## ИСХОДНЫЙ ДОКУМЕНТ
>>>
Подобное же положение занимал медведь и у сикамбров-франков, предков
Меровингов. Как и древние аркадийцы, они поклонялись ему в виде Артемиды,
или, точнее, ее галльской сестры Ардуины, божества Арденн, культ которой
существовал задолго до средних веков. Одним из главных центров таинств
Ардуины был Люневиль, расположенный недалеко от двух местностей, которые нам
уже знакомы: это Стенэ и Орваль, где до 1304 года католическая Церковь
обнародовала приказы, запрещающие культ языческой богини[87].
Особые тотемические и магические силы, признаваемые за медведем в этих
меровингских Арденнах, вполне объясняют то, что имя "Урсус" ("Ursus") -
"медведь" по-латински - было дано "документами Общины" всей королевской
династии. Но самый поразительный факт - это то, что по-галльски слово
"медведь" произносится "арт" ("arth"), откуда и происходит имя "Артур"
("Arthur"). Но так как мы не можем долго следовать по этой дороге и
отклоняться от нашей темы, то ограничимся пока констатацией того, что
знаменитый король Артур был современником Меровингов и также принадлежал к
тому же мистическому циклу о медведе.
Приход сикамбров в Галлию.
В начале V века нашествие гуннов на Европу повлекло за собой широко
развернувшуюся миграцию. Именно в эту эпоху сикамбры перешли Рейн, вошли в
Галлию и обосновались на территории современной Бельгии и на севере Франции
в районе Арденн. Сто лет спустя эта область стала называться королевством
Австразия, в центре которого находилась современная Лотарингия.
Не стоит думать, что сикамбры вошли в Галлию подобно орде варваров. Их
появление не было отмечено никакой суматохой, никакими жестокостями, как это
часто бывало. Напротив, они наилучшим образом слились с местным населением.
В течение веков язычники - но не дикари - поддерживали с римлянами
прекрасные отношения, зная и применяя у себя их нравы, обычаи и принципы
управления, и некоторые из них добивались званий офицеров императорской
армии, а в некоторых случаях становились даже римскими консулами. Поэтому в
данном случае ни о каком нашествии не может быть и речи, здесь имела место
мирная ассимиляция. И когда в конце V века рухнула Римская империя,
совершенно естественно, что сикамбры заняли вакантное место, не прибегая к
насилию, но уважая древние обычаи. Таким образом, общественный строй
государства первых Меровингов мало отличался от Римской империи, и
управление Галлией просто перешло в другие руки.
<<<
## ПРЕДОСТАВЛЕННЫЕ МАТЕРИАЛЫ
>>>
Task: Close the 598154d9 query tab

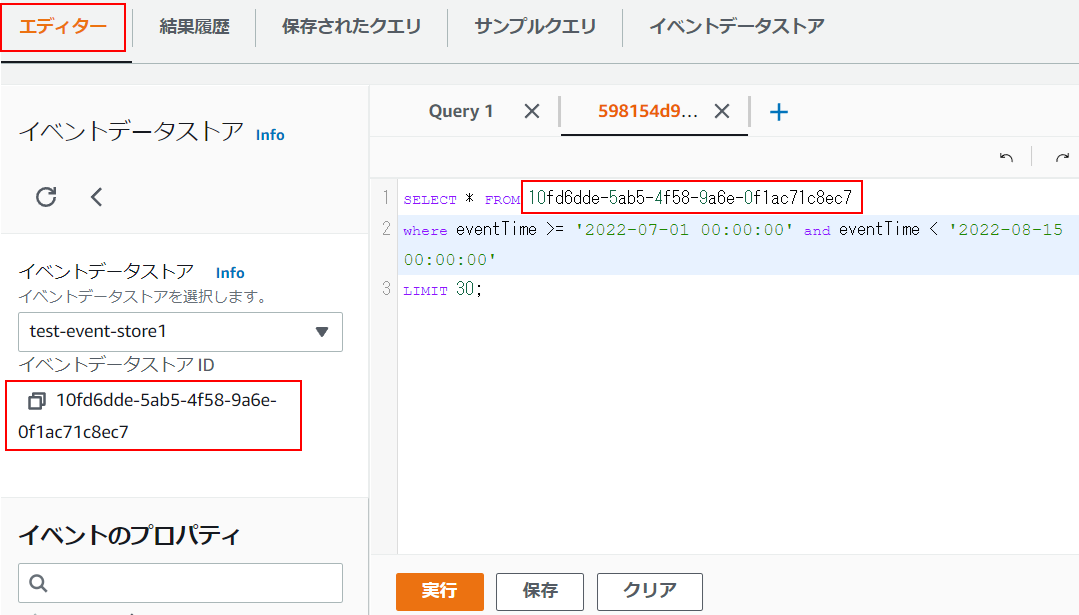Action: (722, 111)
<<<
## ЗАДАНИЕ ДЛЯ ВЫПОЛНЕНИЯ
Верните дословно фрагмент текста о сикамбрах и Меровингах, начиная со слов «Подобное же положение» и далее до слов «культ языческой богини[87].» включительно.

## ОТВЕТ НА ЗАДАНИЕ
Подобное же положение занимал медведь и у сикамбров-франков, предков
Меровингов. Как и древние аркадийцы, они поклонялись ему в виде Артемиды,
или, точнее, ее галльской сестры Ардуины, божества Арденн, культ которой
существовал задолго до средних веков. Одним из главных центров таинств
Ардуины был Люневиль, расположенный недалеко от двух местностей, которые нам
уже знакомы: это Стенэ и Орваль, где до 1304 года католическая Церковь
обнародовала приказы, запрещающие культ языческой богини[87].